Braucht es eine neue Sprache im Umgang mit der Realitätsverweigerung des AfD-Wählens?
Liebe Freund*innen,
ich bin gerade auf einen Text gestoßen, den ich vor vier Jahren, im Juli 2022, für die Grüne Woche geschrieben habe. Damals schrieb ich:
„während ich diese Zeilen schreibe, zeigt das Thermometer schwer erträgliche 30 Grad in meiner Wohnung an. Wenn ich die Haustür öffne und ins Freie komme, ist es noch viel heißer. Ich habe das Gefühl, gegen eine Hitzewand zu laufen. Wir alle erleben in diesen Tagen, dass der Klimawandel die ganze Welt in einem bisher undenkbaren Ausmaß erfasst hat. Es ist nicht nur die Hitze bei uns, wir erleben eine katastrophale Hitze mit verheerenden Waldbränden in ganz Südeuropa, in England werden Temperaturrekorde geknackt.
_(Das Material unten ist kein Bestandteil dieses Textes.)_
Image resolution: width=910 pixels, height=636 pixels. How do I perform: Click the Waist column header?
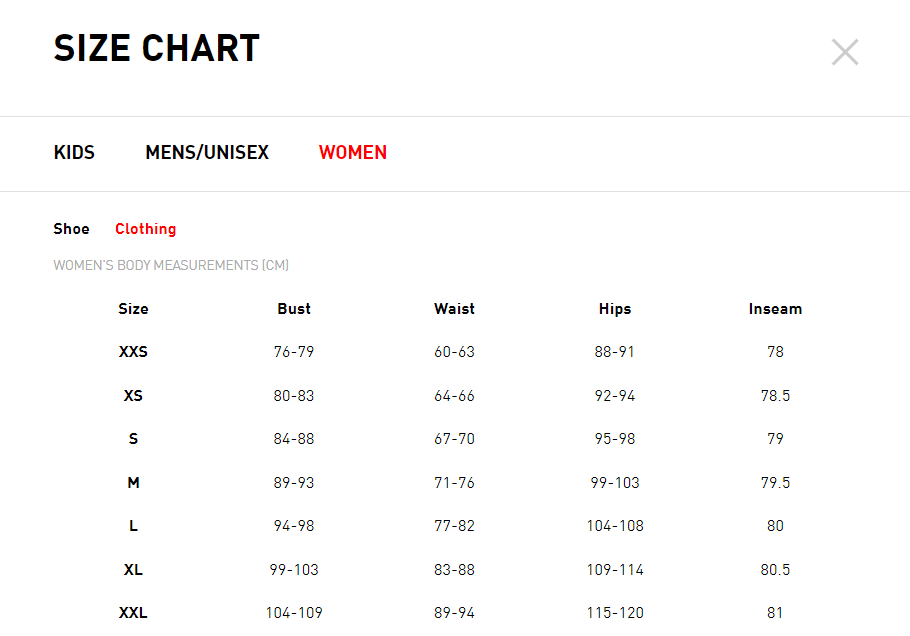point(454,309)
Ganz schlimm wirkt sich die Trockenheit in Oberitalien aus, wo der Fluss Po, dessen Wasser sehr wichtig für die Landwirtschaft in der Region ist, auszutrocknen droht. Indien und Pakistan wurden im Mai von einer Hitzewelle mit Temperaturen über 50 Grad heimgesucht.“
Und jetzt, vier Jahre später, kam es noch schlimmer, der Sommer 2026 war noch heißer. Es ist schon sehr frustrierend, dass seitdem scheinbar überhaupt keine Konsequenzen gezogen wurden, der Klimawandel weiter ungebremst voran schreitet. Diesmal war das Niedrigwasser am Rhein Thema in unseren Medien, vom italienischen Po wurde wenig berichtet. Dabei wurden auch beim Po neue Rekordwerte gemessen, historische Tiefstände unterschritten. Aber es gibt in den Medien überhaupt nicht den Platz, um über die vielen Katastrophen, die sich aufgrund des Klimawandels überall auf der Welt ereignen, zu berichten.
In meinen Augen ist es Realitätsverweigerung, wie offensichtlich sehr viele Menschen mit dem Phänomen Klimawandel umgehen. Lieferprobleme, weil die Schiffe auf dem Rhein nicht mehr viel transportieren konnten mit erheblichen Auswirkungen auf unsere Wirtschaft – ist doch egal, lasst uns überall Klimaanlagen einbauen und in Zukunft mittags Siesta halten. Drastische Ertragseinbußen in der Landwirtschaft – wen interessiert das, unser Essen wächst bei REWE. Schmelzender Asphalt, Hitzeschäden im Schienenverkehr – solange meine Straße, meine Straßenbahn nicht betroffen ist – egal.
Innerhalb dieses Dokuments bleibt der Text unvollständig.